### EXERCISE TASKS:
(A) List every title in the passage about the Bertrana Collection that has a year in parentheses right after it, and give each title with its year.
(B) From the passage about the Bertrana Collection, pull out the wording verbatim, starting with "The Bertrana Collection" and going on through "to exotic countries.".

### SOURCE:
»»
The Bertrana Collection can be
consulted at the Barri Vell Library of the UdG. The collection consists of
1,187 books –many of them with dedications–, among which are books of
literature, 49 journal titles, manuscripts, letters and personal
documents. Looking through them one can re-live the personal and literary
lives of Prudenci and Aurora Bertrana –two lives devoted, but not without
many problems, to the passion of writing.
Aurora Bertrana, born in Girona in
1899 (*), was the only surviving daughter of Prudenci Bertrana, to whom she
dedicated a biography, Una vida (1960). Restless and with an artistic temperament,
Aurora Bertrana studied music in Geneva and travelled to exotic countries.
Her travelling impressions appeared in various Barcelona newspapers and,
upon her return to Barcelona, Edicions Proa published
Paradisos oceànics (1930), a
book which attained remarkable success due to its spontaneity and
freshness and, at the same time, its exotic and attractive topic. Domènec
Guansé wrote that "the innocent sensuality diluted throughout the book was
the feminine equivalent of the so-called pantheism of Prudenci Bertrana".
This period was one of great personal and literary fulfilment for the
author, as she explains in the Memòries. In collaboration with her father she published
L’illa perduda (1935),
followed by Peikea
(1934) and El Marroc sensual i
fanàtic (1936), none of which attained, however, the success
of the first book.
After the Spanish Civil War she
resumed her literary production with the publication of novels and stories
written in a simple and basically popular style which characterised her
writing. Camins de somni
(1955) and La nimfa d’argila
(1959) are dominated by an infantile perspective, whereas
Tres presoners
(1957)
««
### RECORD LIST:
»»
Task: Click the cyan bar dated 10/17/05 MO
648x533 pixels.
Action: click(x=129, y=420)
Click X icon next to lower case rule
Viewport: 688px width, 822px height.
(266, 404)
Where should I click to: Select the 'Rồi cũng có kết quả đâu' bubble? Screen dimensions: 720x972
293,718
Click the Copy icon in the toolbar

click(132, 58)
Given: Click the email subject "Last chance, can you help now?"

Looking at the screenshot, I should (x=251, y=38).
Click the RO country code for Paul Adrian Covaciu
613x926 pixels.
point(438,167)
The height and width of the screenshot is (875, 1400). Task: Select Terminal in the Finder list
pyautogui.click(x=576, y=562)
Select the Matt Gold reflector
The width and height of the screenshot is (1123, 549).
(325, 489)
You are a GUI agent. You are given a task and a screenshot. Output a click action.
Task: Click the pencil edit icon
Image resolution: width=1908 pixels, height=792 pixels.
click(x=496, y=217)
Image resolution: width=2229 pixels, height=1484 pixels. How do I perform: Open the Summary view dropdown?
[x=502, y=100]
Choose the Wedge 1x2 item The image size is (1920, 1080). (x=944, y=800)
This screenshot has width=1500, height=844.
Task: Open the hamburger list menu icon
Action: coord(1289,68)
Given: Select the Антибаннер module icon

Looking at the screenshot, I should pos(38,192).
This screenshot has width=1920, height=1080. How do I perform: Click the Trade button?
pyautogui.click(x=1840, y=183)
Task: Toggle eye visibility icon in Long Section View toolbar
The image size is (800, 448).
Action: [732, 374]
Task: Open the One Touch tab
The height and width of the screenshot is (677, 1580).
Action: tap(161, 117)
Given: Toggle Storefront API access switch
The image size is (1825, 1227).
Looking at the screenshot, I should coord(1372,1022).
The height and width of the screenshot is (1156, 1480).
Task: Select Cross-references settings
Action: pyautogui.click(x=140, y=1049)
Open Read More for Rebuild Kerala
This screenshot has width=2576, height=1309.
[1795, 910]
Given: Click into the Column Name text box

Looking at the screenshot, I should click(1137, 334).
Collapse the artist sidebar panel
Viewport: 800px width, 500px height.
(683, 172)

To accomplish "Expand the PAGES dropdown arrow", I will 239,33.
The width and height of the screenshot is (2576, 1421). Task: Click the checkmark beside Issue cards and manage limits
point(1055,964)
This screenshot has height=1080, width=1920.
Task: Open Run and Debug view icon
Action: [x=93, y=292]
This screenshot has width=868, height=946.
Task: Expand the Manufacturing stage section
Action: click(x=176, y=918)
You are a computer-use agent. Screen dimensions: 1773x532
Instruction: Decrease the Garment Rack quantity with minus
««
### COMPLETED EXERCISE:
(A)
- Una vida (1960)
- Paradisos oceànics (1930)
- L’illa perduda (1935)
- Peikea (1934)
- El Marroc sensual i fanàtic (1936)
- Camins de somni (1955)
- La nimfa d’argila (1959)
- Tres presoners (1957)

(B)
The Bertrana Collection can be
consulted at the Barri Vell Library of the UdG. The collection consists of
1,187 books –many of them with dedications–, among which are books of
literature, 49 journal titles, manuscripts, letters and personal
documents. Looking through them one can re-live the personal and literary
lives of Prudenci and Aurora Bertrana –two lives devoted, but not without
many problems, to the passion of writing.
Aurora Bertrana, born in Girona in
1899 (*), was the only surviving daughter of Prudenci Bertrana, to whom she
dedicated a biography, Una vida (1960). Restless and with an artistic temperament,
Aurora Bertrana studied music in Geneva and travelled to exotic countries.